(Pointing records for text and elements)
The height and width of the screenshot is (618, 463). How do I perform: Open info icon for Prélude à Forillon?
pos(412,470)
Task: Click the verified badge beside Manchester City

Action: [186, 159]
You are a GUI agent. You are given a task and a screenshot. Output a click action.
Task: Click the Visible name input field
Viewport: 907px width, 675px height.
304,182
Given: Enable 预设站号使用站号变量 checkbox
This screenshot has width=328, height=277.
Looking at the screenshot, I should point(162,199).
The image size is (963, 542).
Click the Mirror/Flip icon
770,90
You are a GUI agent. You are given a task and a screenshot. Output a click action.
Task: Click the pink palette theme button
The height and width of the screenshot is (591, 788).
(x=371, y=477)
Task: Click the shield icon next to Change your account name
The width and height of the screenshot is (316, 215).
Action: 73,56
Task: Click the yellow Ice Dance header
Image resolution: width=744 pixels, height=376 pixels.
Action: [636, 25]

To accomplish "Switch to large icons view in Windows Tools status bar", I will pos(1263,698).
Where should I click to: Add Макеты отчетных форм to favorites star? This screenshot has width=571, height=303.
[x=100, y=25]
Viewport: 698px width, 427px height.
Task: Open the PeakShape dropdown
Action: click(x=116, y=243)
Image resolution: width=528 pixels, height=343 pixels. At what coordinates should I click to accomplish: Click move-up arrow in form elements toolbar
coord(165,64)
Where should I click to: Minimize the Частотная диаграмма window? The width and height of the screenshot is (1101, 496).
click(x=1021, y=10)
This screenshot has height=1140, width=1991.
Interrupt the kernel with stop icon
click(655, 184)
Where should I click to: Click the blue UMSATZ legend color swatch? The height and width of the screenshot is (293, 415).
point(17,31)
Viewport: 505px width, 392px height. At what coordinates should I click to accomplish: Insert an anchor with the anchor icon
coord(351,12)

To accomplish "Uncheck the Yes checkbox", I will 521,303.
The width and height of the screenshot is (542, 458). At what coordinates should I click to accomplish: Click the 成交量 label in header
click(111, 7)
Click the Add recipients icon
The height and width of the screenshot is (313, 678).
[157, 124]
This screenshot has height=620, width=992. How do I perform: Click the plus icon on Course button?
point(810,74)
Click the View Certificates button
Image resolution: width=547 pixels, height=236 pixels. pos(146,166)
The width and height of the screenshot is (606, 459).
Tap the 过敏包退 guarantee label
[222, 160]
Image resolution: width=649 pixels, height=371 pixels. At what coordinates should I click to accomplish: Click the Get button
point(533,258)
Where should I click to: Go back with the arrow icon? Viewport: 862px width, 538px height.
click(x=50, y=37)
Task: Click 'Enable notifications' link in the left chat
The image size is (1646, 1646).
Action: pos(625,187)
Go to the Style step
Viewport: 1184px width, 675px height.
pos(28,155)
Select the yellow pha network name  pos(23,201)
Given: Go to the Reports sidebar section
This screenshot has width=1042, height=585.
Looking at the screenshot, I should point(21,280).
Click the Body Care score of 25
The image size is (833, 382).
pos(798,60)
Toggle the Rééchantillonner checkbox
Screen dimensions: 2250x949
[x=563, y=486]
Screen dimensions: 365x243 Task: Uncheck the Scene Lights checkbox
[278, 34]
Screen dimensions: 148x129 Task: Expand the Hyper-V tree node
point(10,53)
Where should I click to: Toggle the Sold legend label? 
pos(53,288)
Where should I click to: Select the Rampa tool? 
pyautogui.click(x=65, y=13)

■ **WHAT TO DO**:
Copy out, word for word, the lines above that begin at the line containing "Where should I click to: Minimize" and end after the line containing "Looking at the screenshot, I should point(21,280).". Include both of those lines.

■ **WRITTEN ANSWER**:
Where should I click to: Minimize the Частотная диаграмма window? The width and height of the screenshot is (1101, 496).
click(x=1021, y=10)
This screenshot has height=1140, width=1991.
Interrupt the kernel with stop icon
click(655, 184)
Where should I click to: Click the blue UMSATZ legend color swatch? The height and width of the screenshot is (293, 415).
point(17,31)
Viewport: 505px width, 392px height. At what coordinates should I click to accomplish: Insert an anchor with the anchor icon
coord(351,12)

To accomplish "Uncheck the Yes checkbox", I will 521,303.
The width and height of the screenshot is (542, 458). At what coordinates should I click to accomplish: Click the 成交量 label in header
click(111, 7)
Click the Add recipients icon
The height and width of the screenshot is (313, 678).
[157, 124]
This screenshot has height=620, width=992. How do I perform: Click the plus icon on Course button?
point(810,74)
Click the View Certificates button
Image resolution: width=547 pixels, height=236 pixels. pos(146,166)
The width and height of the screenshot is (606, 459).
Tap the 过敏包退 guarantee label
[222, 160]
Image resolution: width=649 pixels, height=371 pixels. At what coordinates should I click to accomplish: Click the Get button
point(533,258)
Where should I click to: Go back with the arrow icon? Viewport: 862px width, 538px height.
click(x=50, y=37)
Task: Click 'Enable notifications' link in the left chat
The image size is (1646, 1646).
Action: pos(625,187)
Go to the Style step
Viewport: 1184px width, 675px height.
pos(28,155)
Select the yellow pha network name  pos(23,201)
Given: Go to the Reports sidebar section
This screenshot has width=1042, height=585.
Looking at the screenshot, I should point(21,280).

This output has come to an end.